**PROVIDED DATA**
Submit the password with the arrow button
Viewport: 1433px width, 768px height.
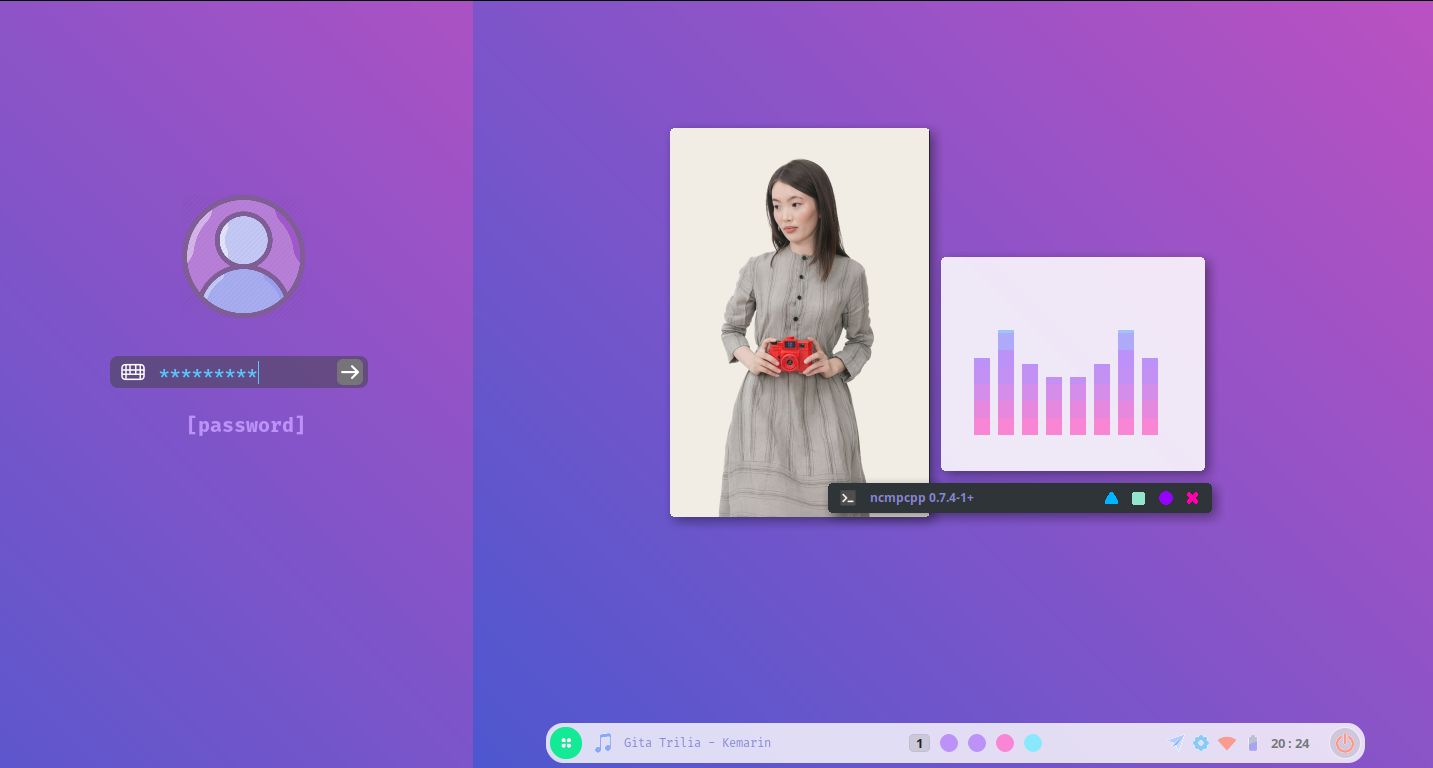tap(349, 372)
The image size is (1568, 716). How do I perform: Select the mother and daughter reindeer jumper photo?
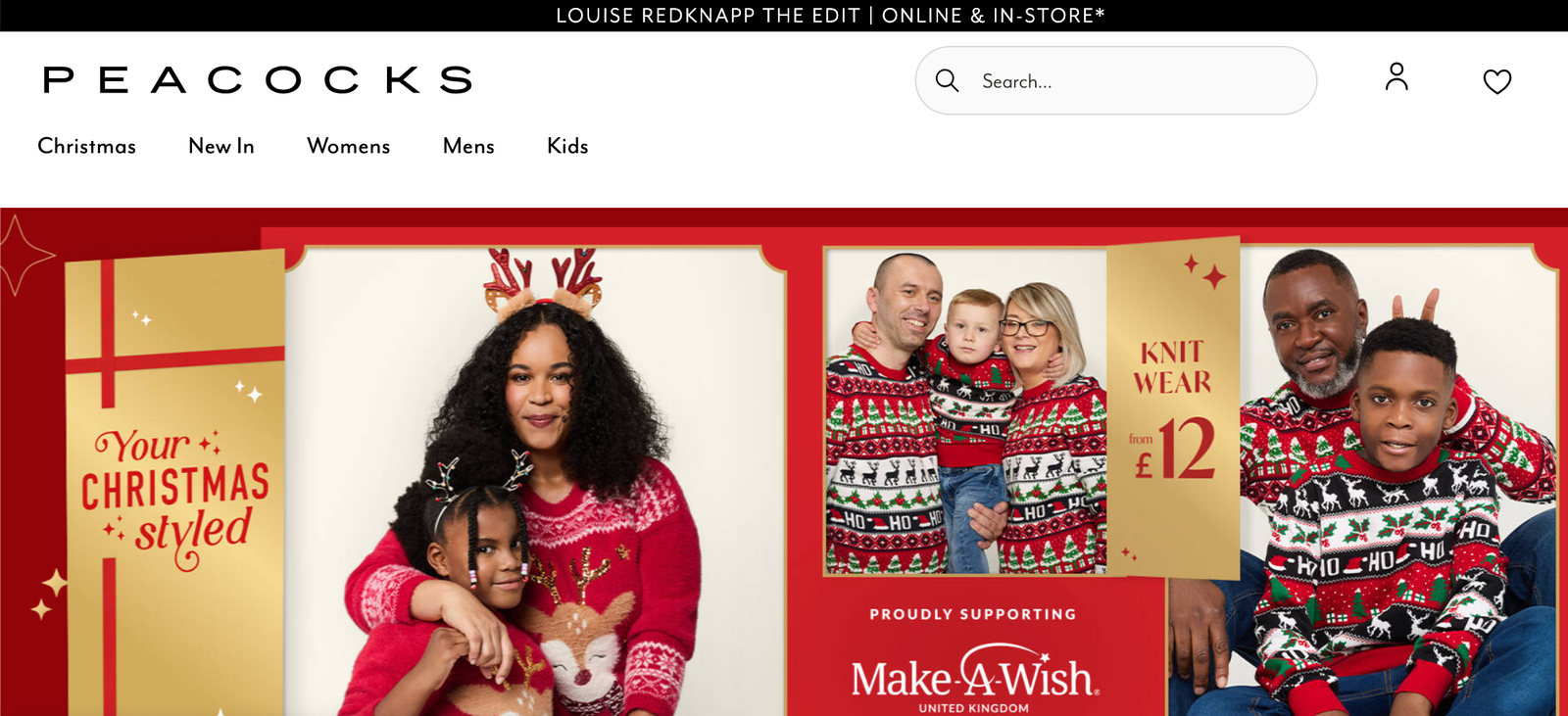(535, 482)

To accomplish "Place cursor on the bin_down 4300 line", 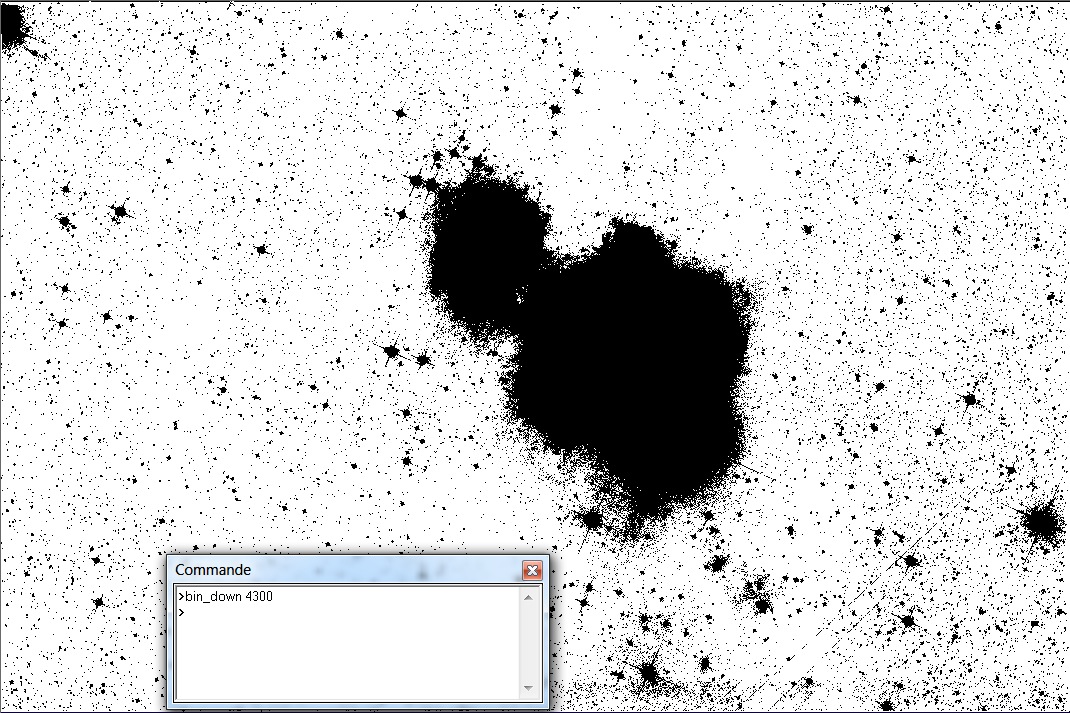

**EXERCISE DETAILS**
Repeat everything in the records above exactly; pictures are not part of the copy.

**ANSWER TO THIS TASK**
Submit the password with the arrow button
Viewport: 1433px width, 768px height.
tap(349, 372)
The image size is (1568, 716). How do I perform: Select the mother and daughter reindeer jumper photo?
(535, 482)

To accomplish "Place cursor on the bin_down 4300 line", 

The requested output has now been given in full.